Other films explore the connection between reader and author more directly. The Hours, for example, shows Nicole Kidman's Virginia Woolf battling her own issues with depression while writing Mrs Dalloway, but also portrays two other women in different eras whose lives are touched by the book. Of course, unlike biographers or documentarians, filmmakers can, and frequently do, leave reality behind. Two famous examples aptly demonstrate how cinema can "buy the ticket and take the ride" with some of history's most fertile imaginations, and explore not just their lives but their ideas and their legacies.

Terry Gilliam directed a live-action version of Hunter S Thompson's Fear and Loathing in Las Vegas, with Johnny Depp as the film's protagonist, Raoul Duke. The film is part adaptation, part biopic, just as the book is (Duke is widely acknowledged as Thompson's alter-ego, and the events are based on two trips to Nevada in the early Seventies). The viewer takes the trip with Thompson, where all his experiences are brought to vivid life via Gilliam's monstrous effects. A slightly more refined example of this is Finding Neverland, where again we find Depp, but this time as the Scottish playwright JM Barrie. The film explores the imaginary adventures he has with the children of his friend Sylvia Llewelyn Davies, bringing them to life on screen and showing how they provided the inspiration for his greatest work, Peter Pan.

The other sort of film that audiences gravitate towards is perhaps best summed up by the tagline of the film Shakespeare in Love: "Love is the inspiration." It certainly has been for several films about writers, where a relationship or affair is offered as the inspiration for the most beloved writing of our time. Jon Madden's Shakespeare in Love is an almost entirely fictional account of the Bard (played by Joseph Fiennes) overcoming a severe bout of writer's block by falling in love with Viola (Gwyneth Paltrow), who is appearing in the first production of his new play Romeo and Juliet. It is also suggested at the end of the film that the relationship inspired The Tempest. The film immerses the audience in the world of Shakespeare, with dialogue and visual references to his plays, and some characters within the film are based on real people, but its relationship with reality does not go much further.

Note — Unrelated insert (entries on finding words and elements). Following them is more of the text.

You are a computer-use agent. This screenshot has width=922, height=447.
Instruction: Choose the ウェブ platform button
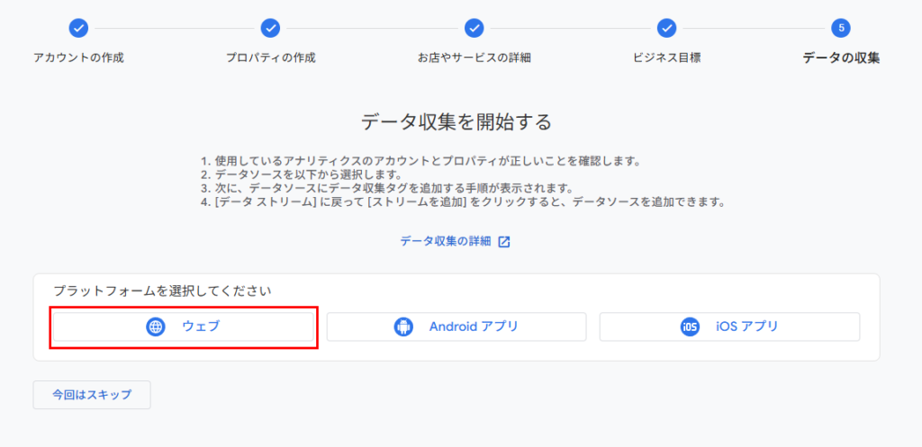184,326
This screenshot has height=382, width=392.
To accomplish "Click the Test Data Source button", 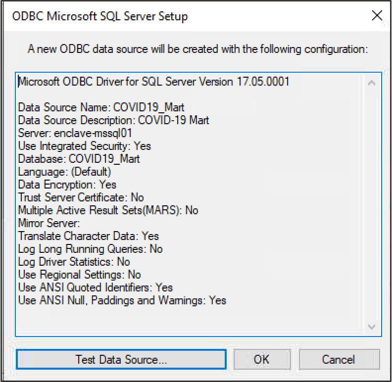I will click(x=121, y=359).
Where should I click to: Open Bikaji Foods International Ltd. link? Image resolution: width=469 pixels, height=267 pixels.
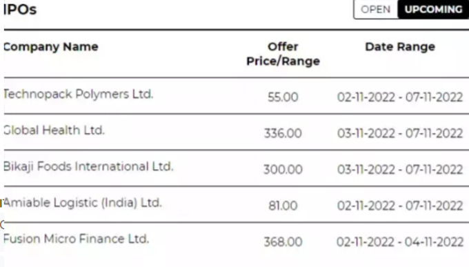click(x=88, y=166)

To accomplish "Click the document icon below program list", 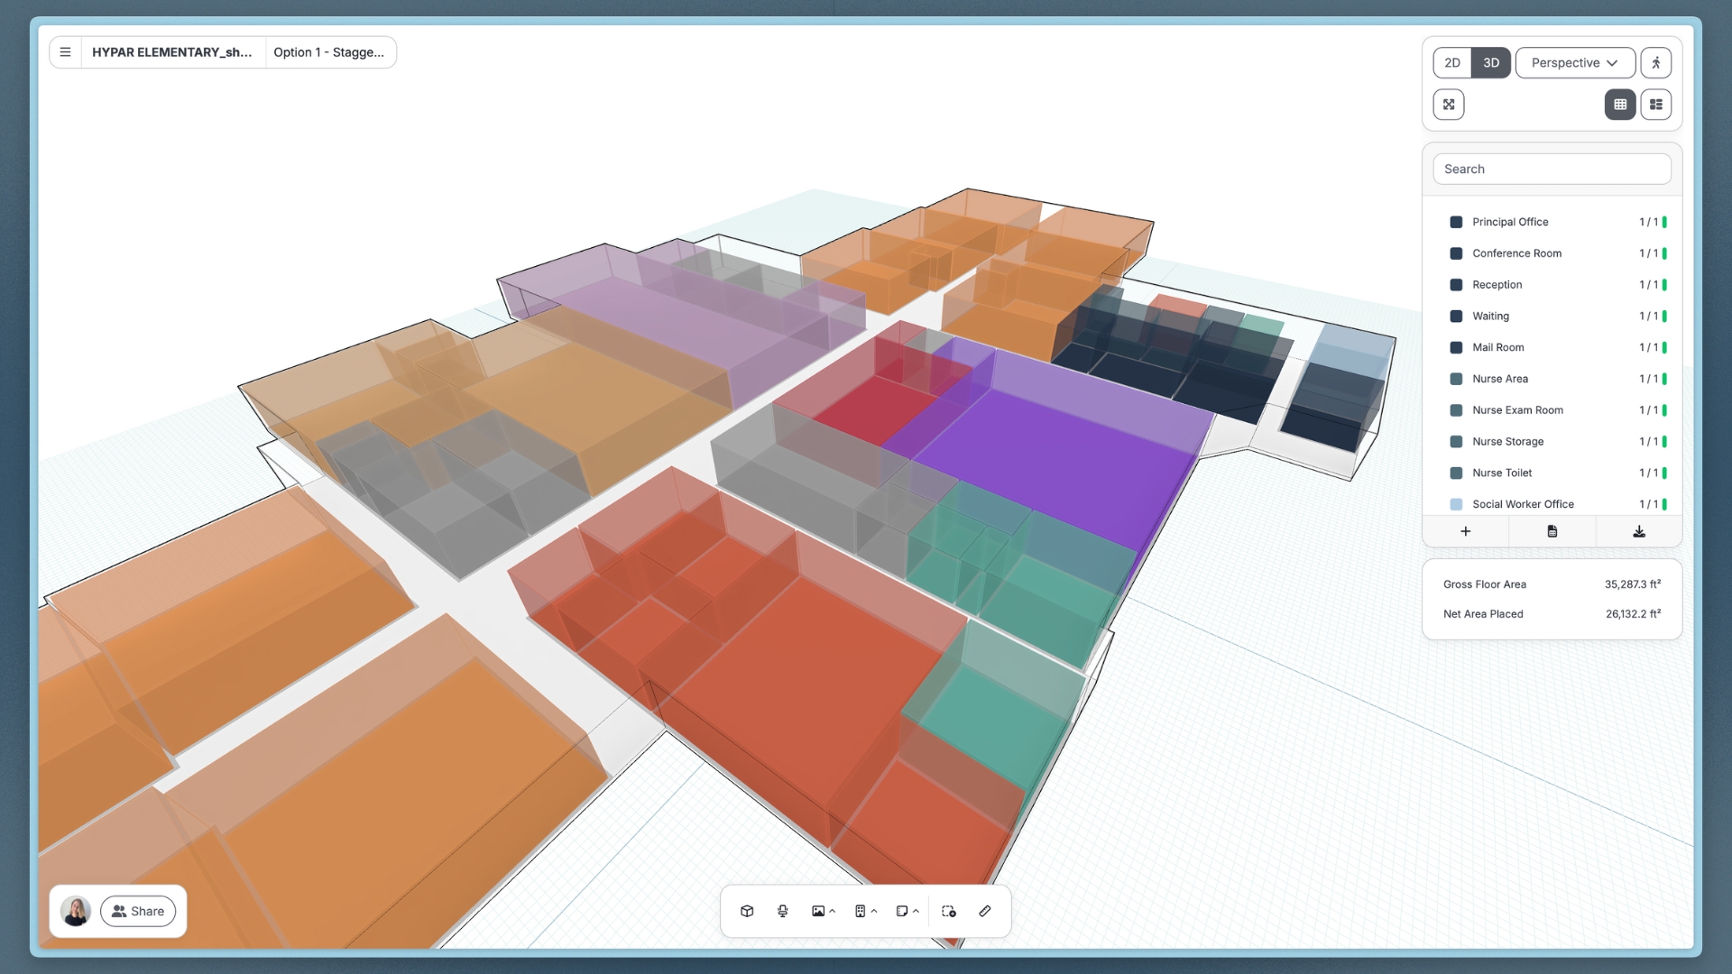I will tap(1552, 531).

We are also transported to another world in the 2007 film Becoming Jane, which focuses on the young Jane Austen and her love for a lawyer named Thomas Lefroy. Despite a complete lack of historical accuracy (there is little to suggest Austen and Lefroy's relationship went any further than written correspondences, with the film's producers admitting this was not a biopic in the strictest of terms). The film sparked a rush of interest in Austen's personal life and it became evident that many of Austen's fans wanted to believe that her novels were more than simply the work of a creative mind.

Of course, there is one further, slightly more cynical, reason why films about authors are such a draw for writers and directors. Portraying a creative genius can imbue a film with borrowed intellectual heft and gravitas. Whether it is to unearth a dark past, take a psychedelic ride with the author himself or learn about who inspired your favourite romance writer, these films are often met with a shower of awards and praise. The Last Station earned two Oscar nominations. This continues the legacy of Shakespeare in Love, a film that gained such momentum with audiences that not even Steven Spielberg's Saving Private Ryan could beat it to the 1999 Oscar for Best Picture.

There are more stories to tell. Philip Kaufman (director of Quills and Henry & June, the story of Henry Miller) is planning a film about Ernest Hemingway, telling the story of the love affair that inspired one of his most famous works, For Whom the Bell Tolls. It appears as though the future brings even more legends from literary past, to delight the cinema crowds of the present.